The nonprofit near downtown at 505 E. Columbia St. offers classes in art, sewing, cooking, theater, fitness and music. It has about 100 students. Some come every day.

Bailey, the group's grant writer, decided to turn her bad habit into a good thing. She got pledges of $1 to $2 a day for the 31 days of May. If she lit up, pledgers didn't have to pay up.

Talk about pressure.

"It made me feel responsible," she says. "I've been a little edgier. Everything about your day is geared around smoking."

But she didn't buckle. The day the carrots and mints in her emergency kit didn't fend off the urge to smoke, she turned to other pleasures: She ate a pound bag of M&Ms, three bags of popcorn and an entire box of cereal.

"I've gained five pounds," she says.

She figured if nothing else maybe she could get her fix by smoking in bed - while asleep, that is.

"I had vivid dreams," she says. "In one, I bought a brand new house and my friends who were smokers were smoking and I chased them out and said, ‘You can't do that anymore.'"

In another dream, she looked at her hand and it was holding a cigarette. "I threw it out the window."

Bailey starting smoking at age 12. "Back then it was cool."

By 14, she was smoking a pack of Kools daily.

The divorced mother of three quit during her pregnancies in the 1980s.

After her first child was born, "I had an ashtray sent to my room," she says. "You could still smoke in the hospital then."

She quit for a few years after the last kid, then pretty much smoked nonstop in the 20 years since.

"Always menthol.
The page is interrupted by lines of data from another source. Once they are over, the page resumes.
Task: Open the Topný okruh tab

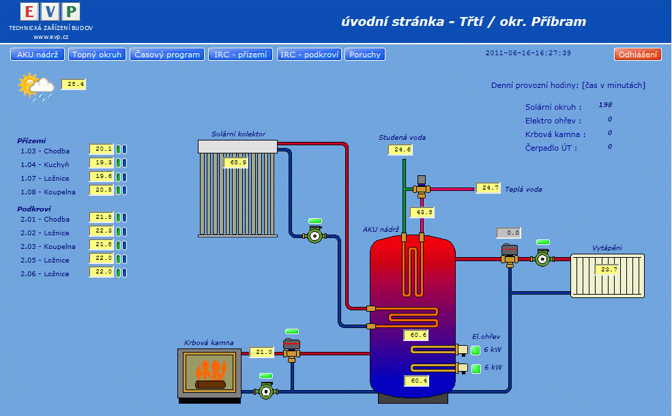Action: pyautogui.click(x=97, y=55)
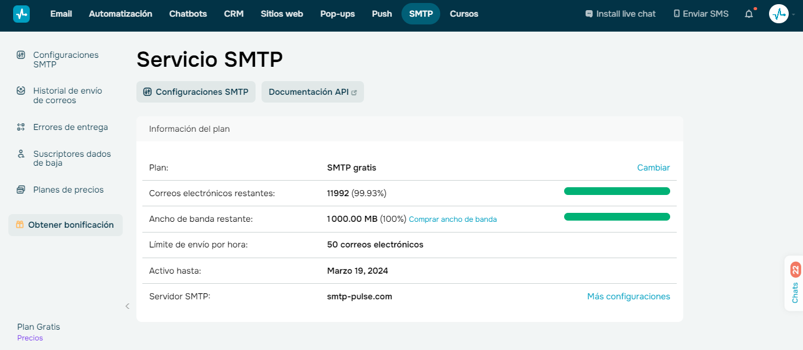Click the SendPulse logo icon

click(x=21, y=14)
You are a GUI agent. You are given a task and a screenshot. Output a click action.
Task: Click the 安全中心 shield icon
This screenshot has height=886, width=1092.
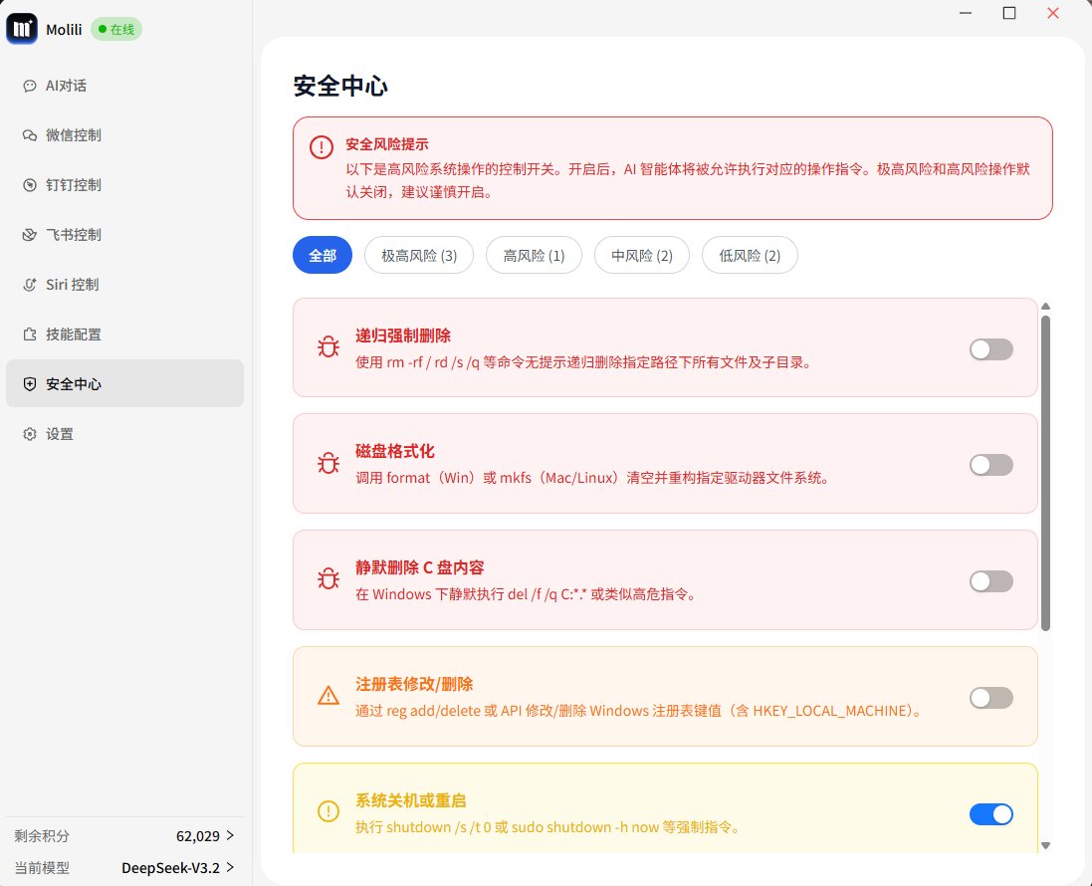click(x=29, y=383)
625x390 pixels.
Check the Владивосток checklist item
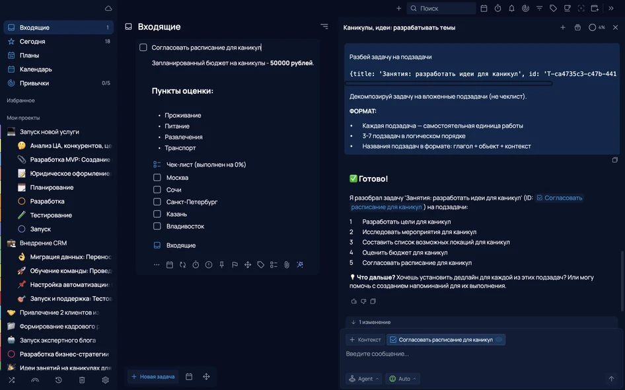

The kind that crystalizes your lungs," she says. "When I've tried to quit in the past, I drove everybody else crazy. My kids would say. ‘Go buy yourself a pack.'"

She'd obey.

Still, she didn't want to end up like her mom, who smoked for 60 years and died of lung cancer two years ago.

"Mom's death had a huge impact on me, watching her die. I held her hand while she died."

She tried to quit after that. "Several times. It was way too difficult. One time I made it two days."

Not this time.

"I woke up a nonsmoker on May 1."

It's a pledge she's making to herself from here on.